En este punto tengo que hacer un paréntesis.

Cuando Lilian llegó a mi mesa, yo tenía los ojos rojos de tanto llorar, me temblaban las manos y mi maquillaje estaba hecho un desastre. Pero Lilian ni se fijó. Ella quería enseñarme las fotos de su glamuroso fin de semana y contarme sus aventuras en los Hamptons, así que aunque yo hubiese tenido un puñal clavado en la espalda y estuviera bañada en sangre, Lilian habría insistido en enseñarme sus jodidas fotos de todas todas. Así es Lilian, tiene un corazón de oro —por eso somos amigas—, pero cuando se pone egocéntrica, se puede estar acabando el mundo y a ella lo único que le preocupará es lo que se va a poner para el juicio final. Créanme, es simpática, dulce y generosa, pero sería capaz de decir cosas como: «¿No tienen pan? ¡Pues que coman pasteles!». Ella vive en su propio planeta y no tiene ni idea de los problemas que tenemos los que vivimos en éste.

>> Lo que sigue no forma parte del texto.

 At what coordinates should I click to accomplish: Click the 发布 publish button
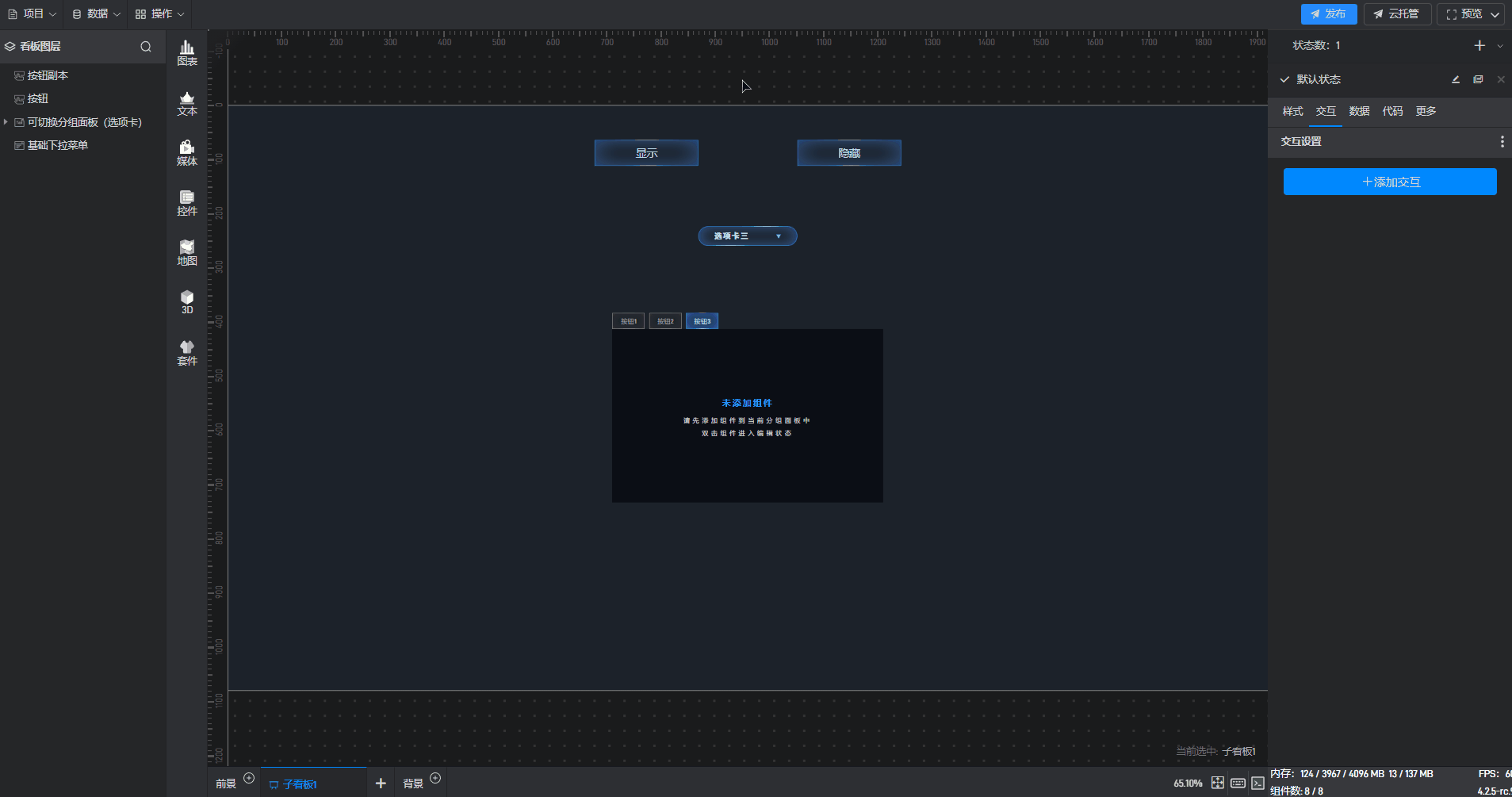(x=1328, y=14)

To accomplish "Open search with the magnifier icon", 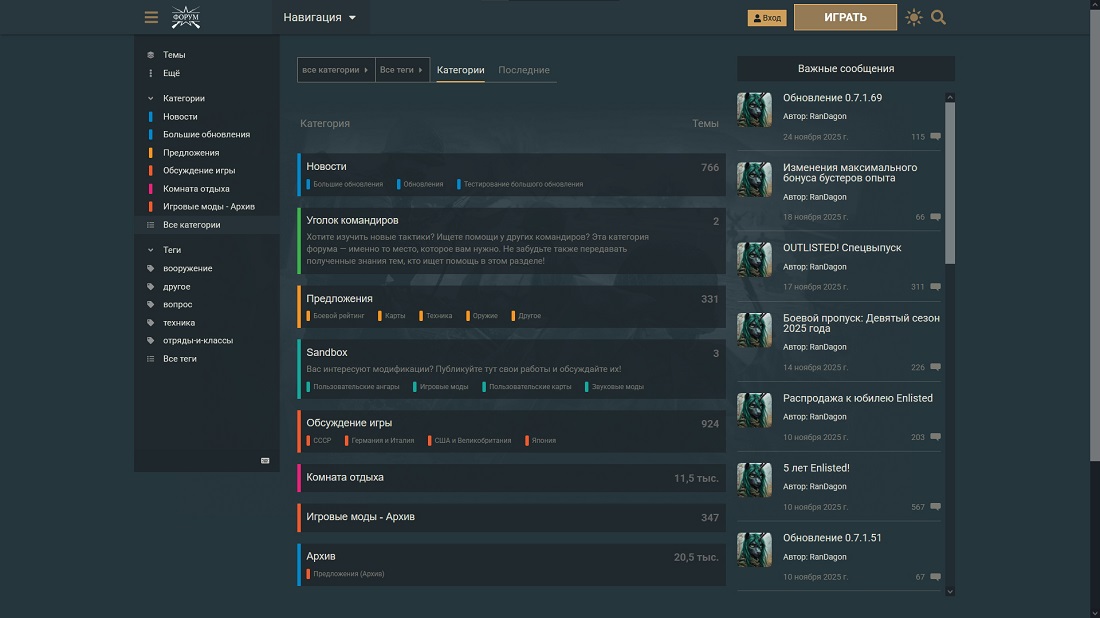I will 938,17.
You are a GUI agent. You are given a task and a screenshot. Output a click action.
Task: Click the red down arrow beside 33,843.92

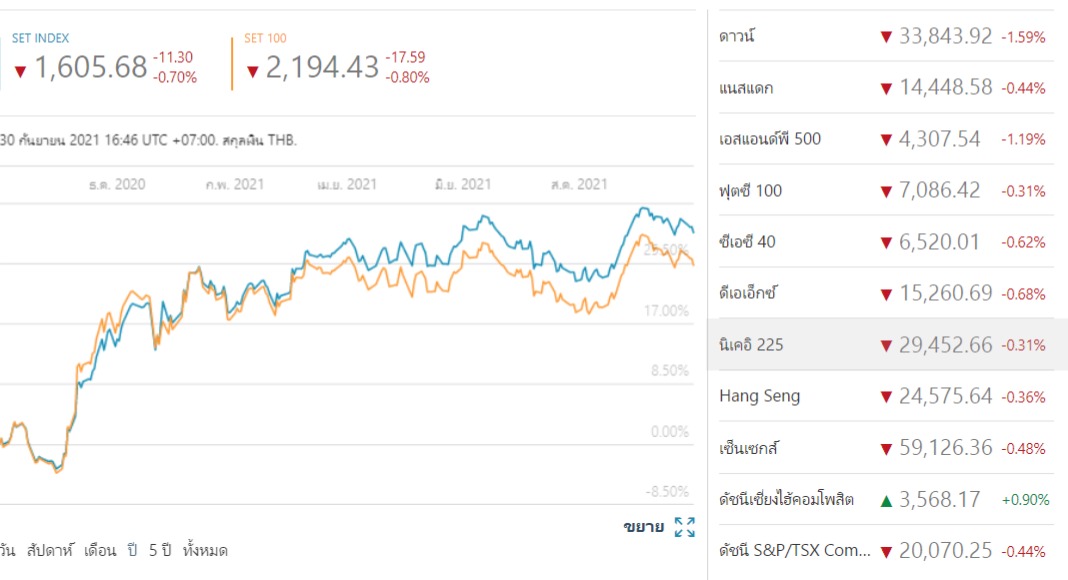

En momentos como éste me gustaría ser una alcohólica, no porque tenga ningún interés en emborracharme, sino porque por lo menos podría ir a reuniones de Alcohólicos Anónimos y tendría un padrino que me ayudaría a lidiar con las desdichas de mi vida. Yo tuve un novio que me enseñó cosas maravillosas sobre Alcohólicos Anónimos. Debo mantener el nombre en secreto para proteger su anonimato, de modo que lo vamos a llamar mi AA-ex.

Mi AA-ex era un tipo que había pasado por todas las miserias imaginables por culpa de la botella, y por eso había decidido mantenerse sobrio durante el resto de su vida. Gracias a Alcohólicos Anónimos no solo había dejado de beber, sino que también se había convertido en una persona más madura y serena.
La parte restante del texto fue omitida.